Es ist schon ein kantiger Name, dieses „NeoBiota“. Laut Wikipedia steht es für „Arten, die sich in einem Gebiet etabliert haben, in dem sie zuvor nicht heimisch waren.“ In der Ehrenstraße steht es seit Kurzem für ein Restaurant, das morgens Frühstück (dann nennt es sich „Neo“) und abends Fine Dining bietet („Biota“). Erfreulicherweise sind Name und Konzept kantiger als das Essen.
Das Frühstück ist, und ich wähle meine Worte mit Bedacht, der absolute Hammer. „Brunch ist tot“ überschreibt man die Karte und erfindet dann rund zehn Frühstücksklassiker aus aller Welt neu. Das Restaurantteam besteht aus Sonja Baumann und Erik Scheffler, die zuvor im mit einem Michelin-Stern ausgezeichneten Gut Lärchenhof in Pulheim die Küche leiteten.
Wo soll ich beginnen mit der Lobhudelei? Die Pancakes! Es sind japanische, sie sind enorm hoch, enorm fluffig und unfassbar köstlich. Kein Wunder, dass Sonja Baumann als Pancake-Queen gefeiert wird. Allerdings könnte sie auch für ihre Zimtschnecken adlig gesprochen werden. Zubereitet mit Zimt und Kardamom, noch heiß serviert, begleitet von ungesüßter Sahne mit Kaffeegeschmack sind sie ein Gericht puren Glücks. Wenn sich beim „Aal Benedict“ das pochierte Ei über den Aal in vielerlei Formen ergießt und mit krossem Röstbrot und Spinat eine Einheit eingeht, möchte man auch den oftmals verpönten Fisch einen Adelstitel zusprechen.

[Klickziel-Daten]
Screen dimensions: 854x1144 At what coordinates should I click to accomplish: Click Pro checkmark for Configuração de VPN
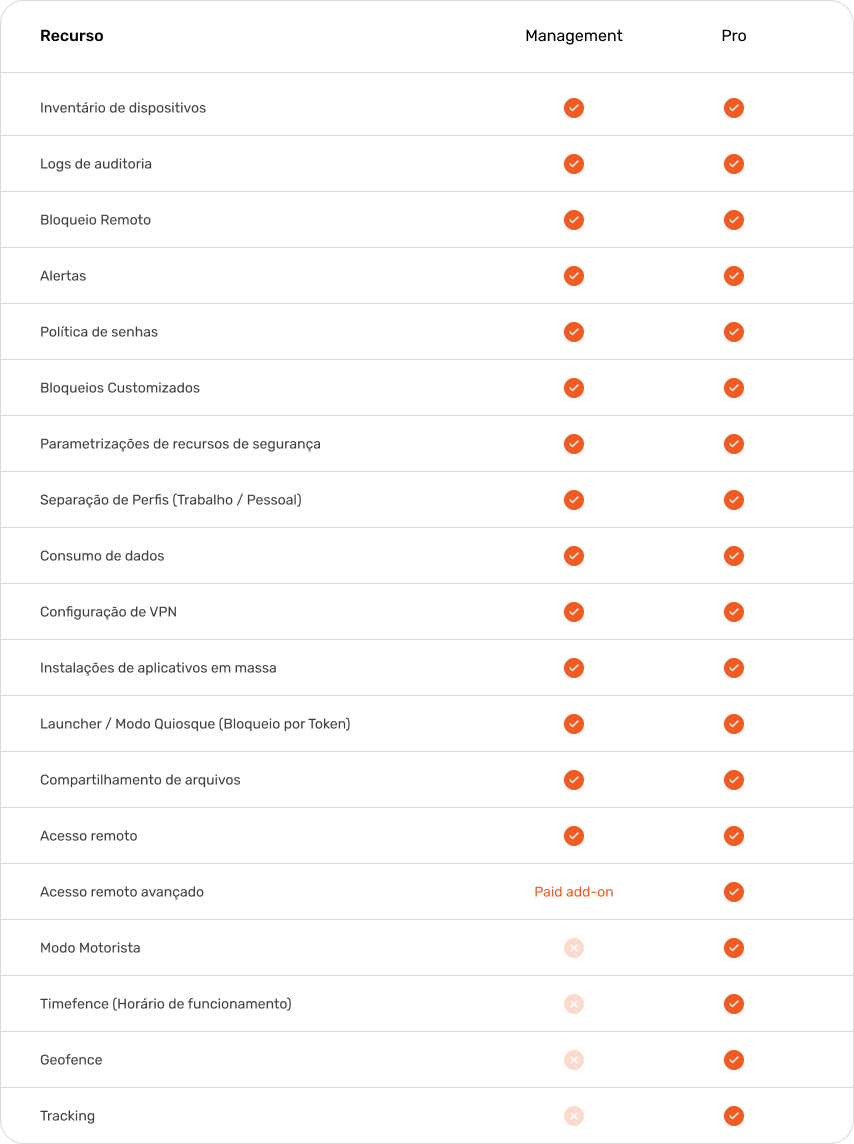pos(734,612)
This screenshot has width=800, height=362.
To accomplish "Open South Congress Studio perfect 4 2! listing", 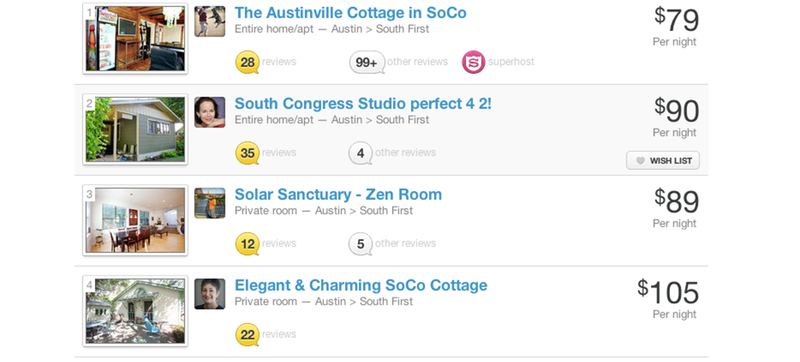I will click(x=363, y=104).
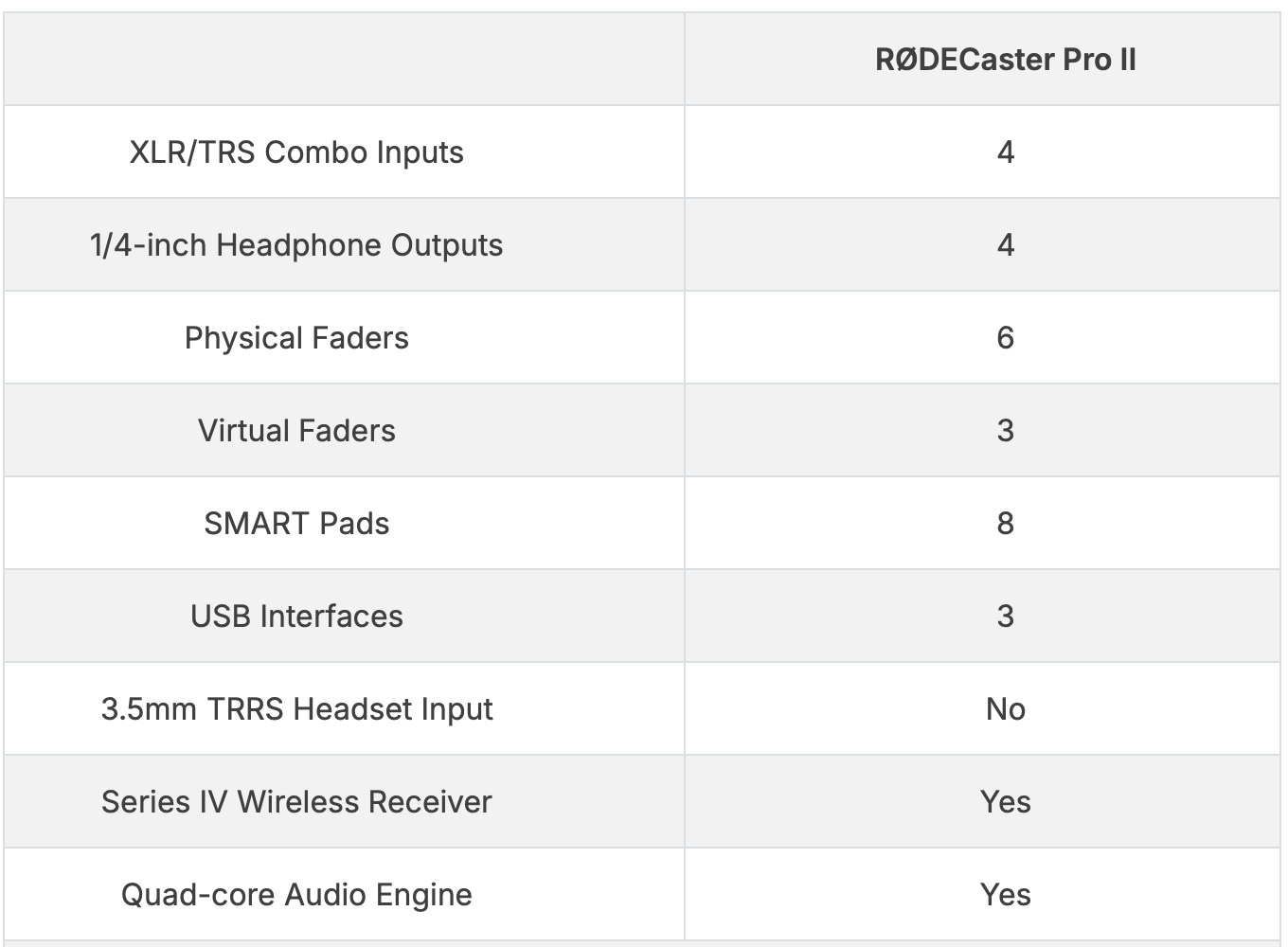Click the value 3 for Virtual Faders
The height and width of the screenshot is (947, 1288).
[1006, 431]
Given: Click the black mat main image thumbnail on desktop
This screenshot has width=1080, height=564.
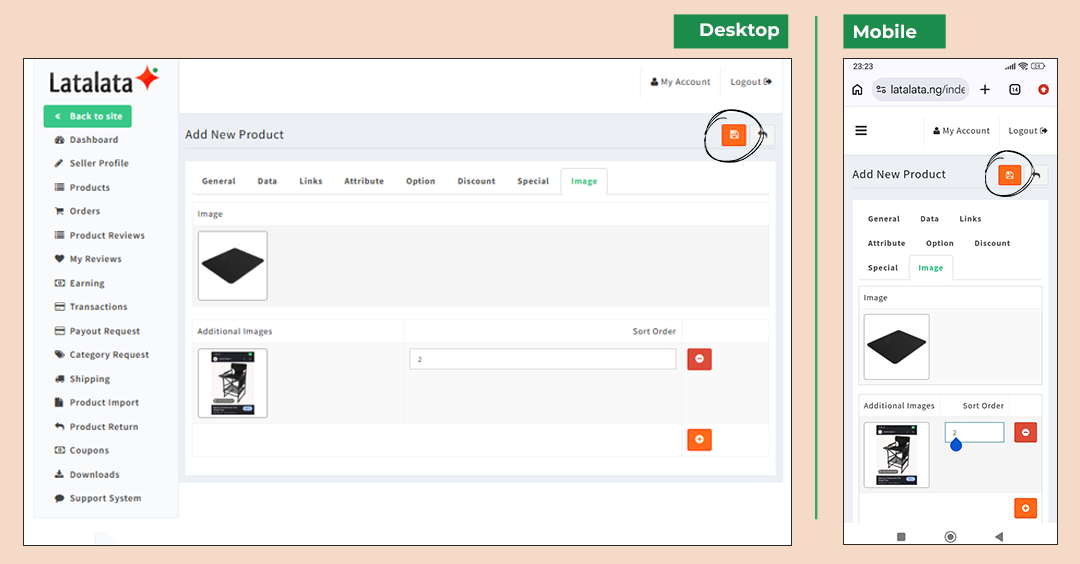Looking at the screenshot, I should pos(233,266).
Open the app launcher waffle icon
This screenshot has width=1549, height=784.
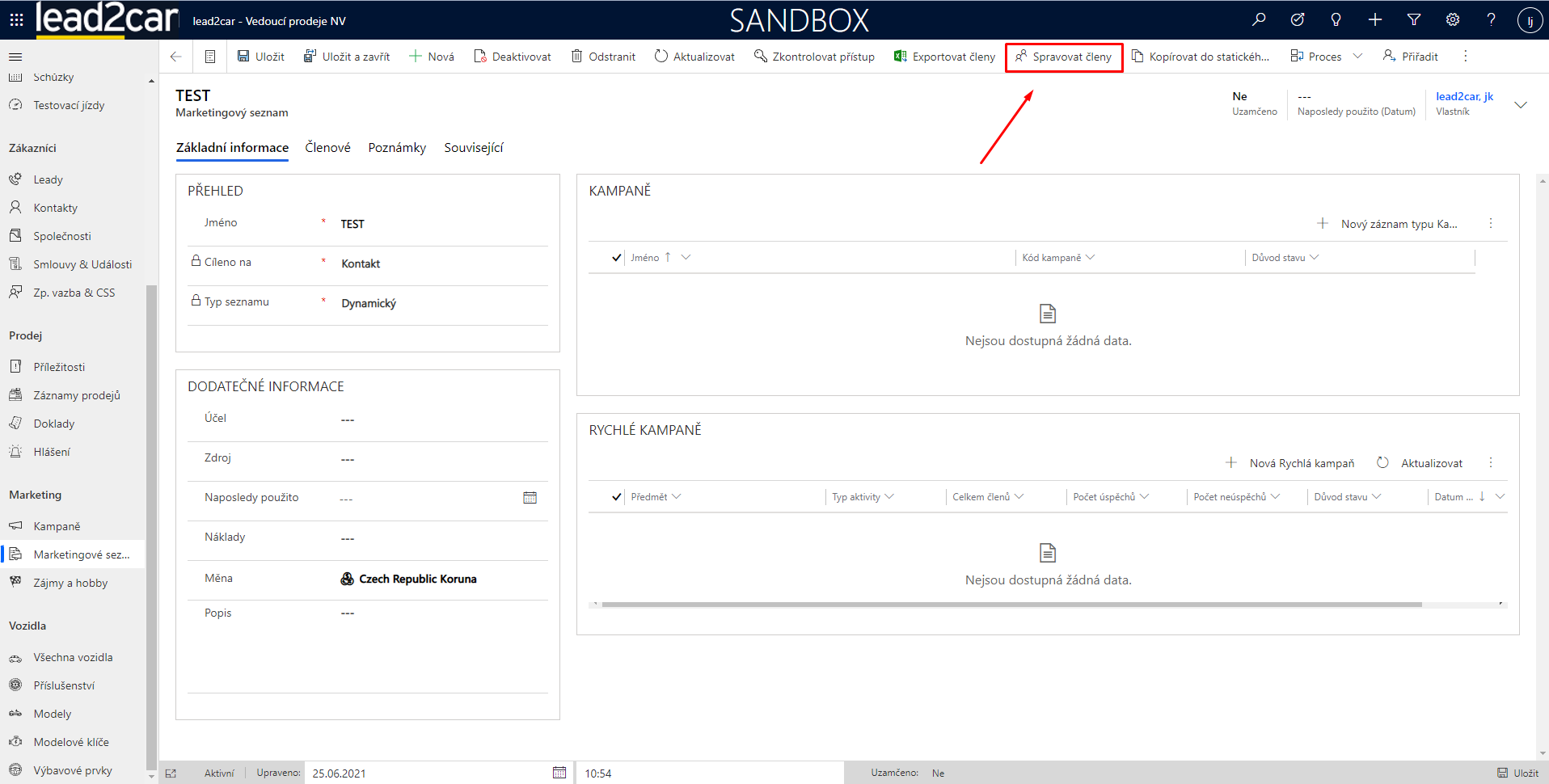click(x=16, y=19)
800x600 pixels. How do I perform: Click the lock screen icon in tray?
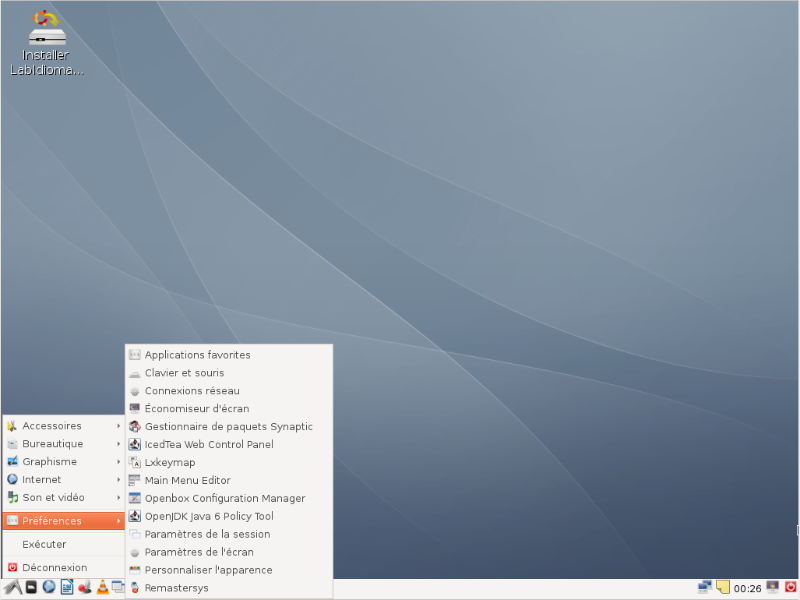click(x=772, y=587)
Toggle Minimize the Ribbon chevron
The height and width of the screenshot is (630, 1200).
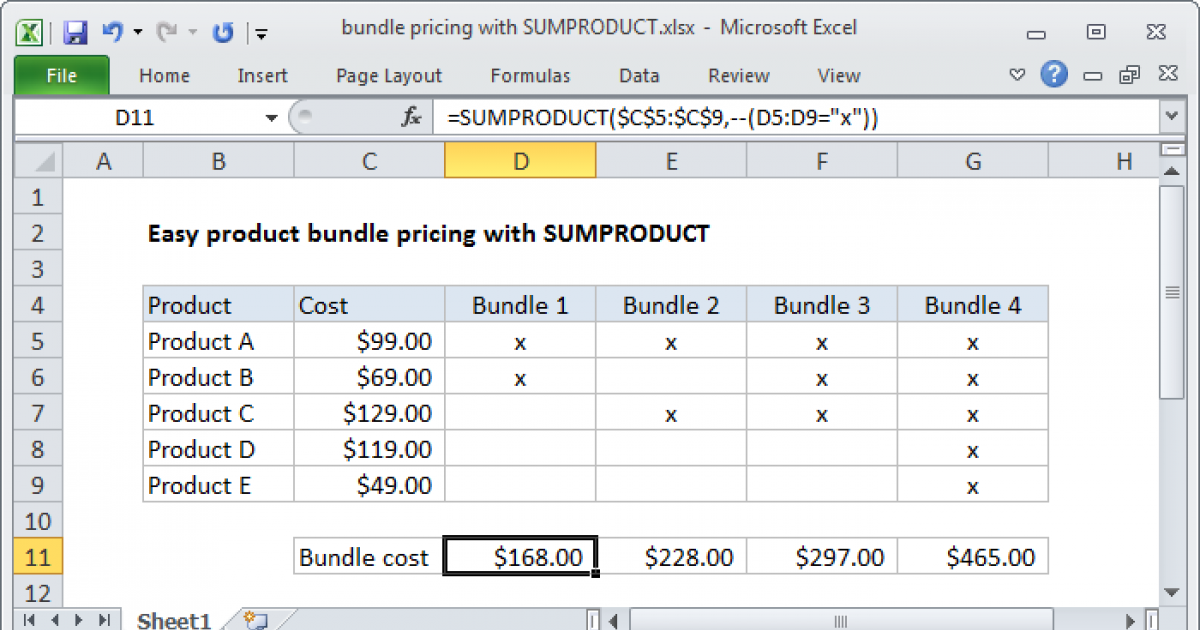[x=1016, y=75]
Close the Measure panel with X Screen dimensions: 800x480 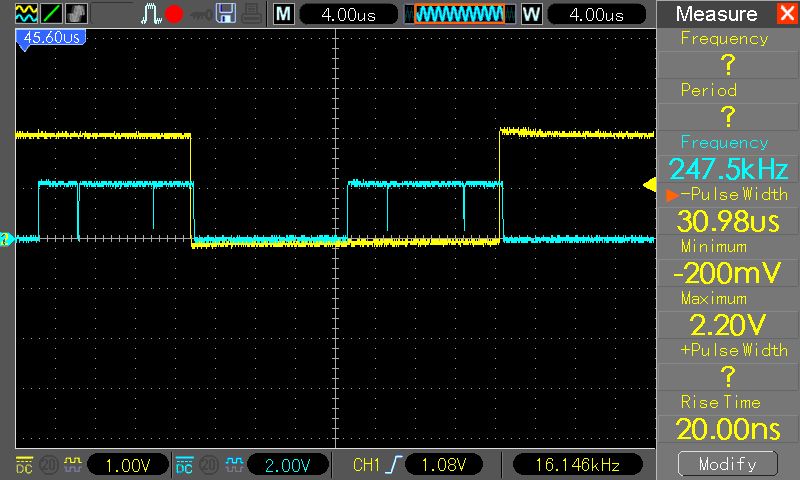(x=786, y=14)
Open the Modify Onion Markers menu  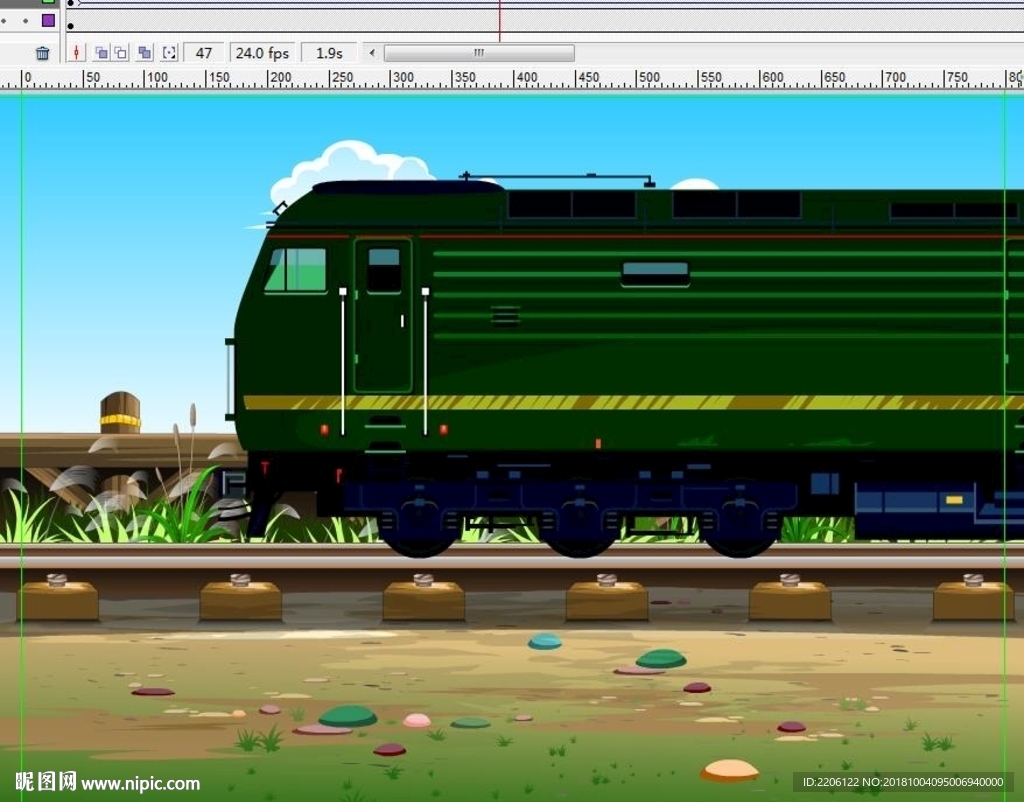click(x=169, y=53)
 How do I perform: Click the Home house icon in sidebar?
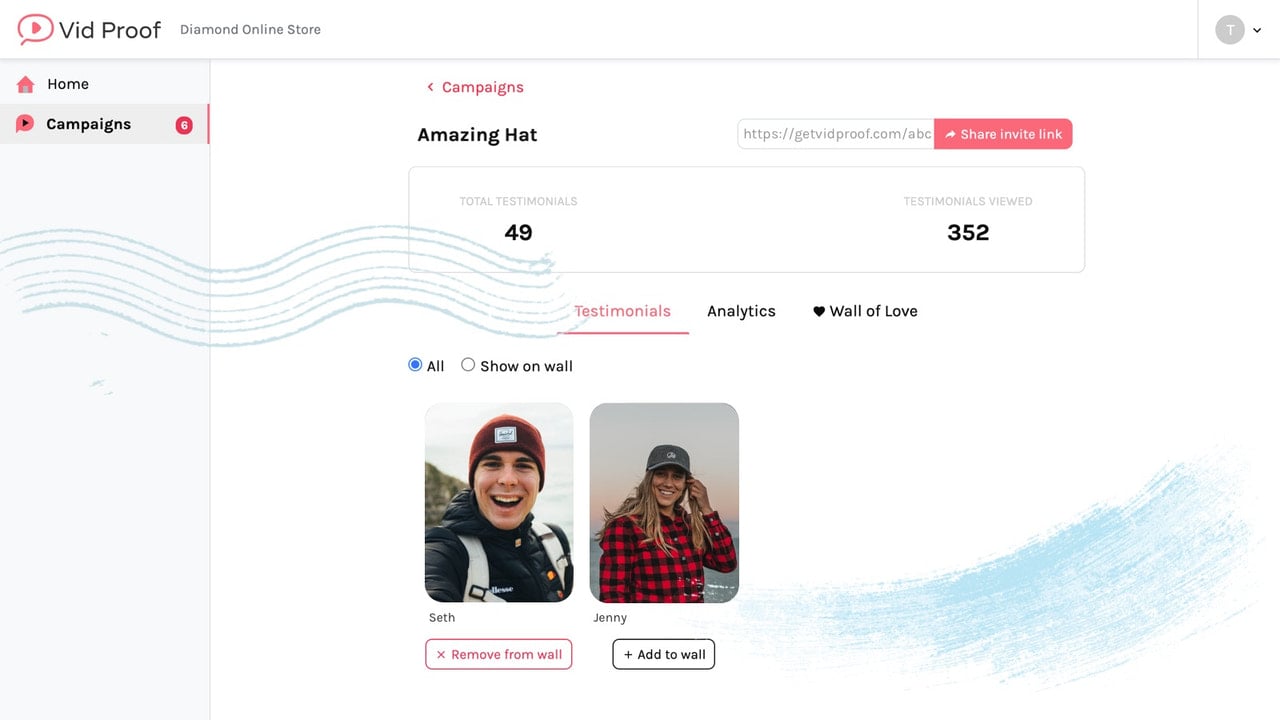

*GESTELLTE AUFGABE A*.
Gib aus der Restaurantkritik zum NeoBiota den Abschnitt von „Es ist schon“ bis „die Küche leiteten.“ wortgetreu wieder.
*GESTELLTE AUFGABE B*.
Führe die Restaurantkritik zum NeoBiota im Anschluss an ihren letzten Satz weiter.

*ENDGÜLTIGE ANTWORT A*.
Es ist schon ein kantiger Name, dieses „NeoBiota“. Laut Wikipedia steht es für „Arten, die sich in einem Gebiet etabliert haben, in dem sie zuvor nicht heimisch waren.“ In der Ehrenstraße steht es seit Kurzem für ein Restaurant, das morgens Frühstück (dann nennt es sich „Neo“) und abends Fine Dining bietet („Biota“). Erfreulicherweise sind Name und Konzept kantiger als das Essen.
Das Frühstück ist, und ich wähle meine Worte mit Bedacht, der absolute Hammer. „Brunch ist tot“ überschreibt man die Karte und erfindet dann rund zehn Frühstücksklassiker aus aller Welt neu. Das Restaurantteam besteht aus Sonja Baumann und Erik Scheffler, die zuvor im mit einem Michelin-Stern ausgezeichneten Gut Lärchenhof in Pulheim die Küche leiteten.

*ENDGÜLTIGE ANTWORT B*.
Auch das Biota ist unkonventionell, Gyros ist hier fleischlos, Griebenschmalz ohne Grieben, der Zander wird von Fichtensprossen gepimpt, die Kartoffel erhält durch Johannisbeeren einen Frischekick. Grundsätzlich soll internationale Küche eingedeutscht werden. Eine kulinarische Herausforderung, die mal mehr, mal weniger gelingt.
Erfahrene Gourmets werden sich über die selbstbewusste Kalkulation wundern, sie startet bei 75 Euro für vier Gänge, obwohl nahezu keine Edel-Zutaten verwendet werden – man bezahlt für die Kreativität. Essenstechnisch sollte man ein Freund von Löffeln sein, denn fast jeder Gang lässt sich damit verspeisen.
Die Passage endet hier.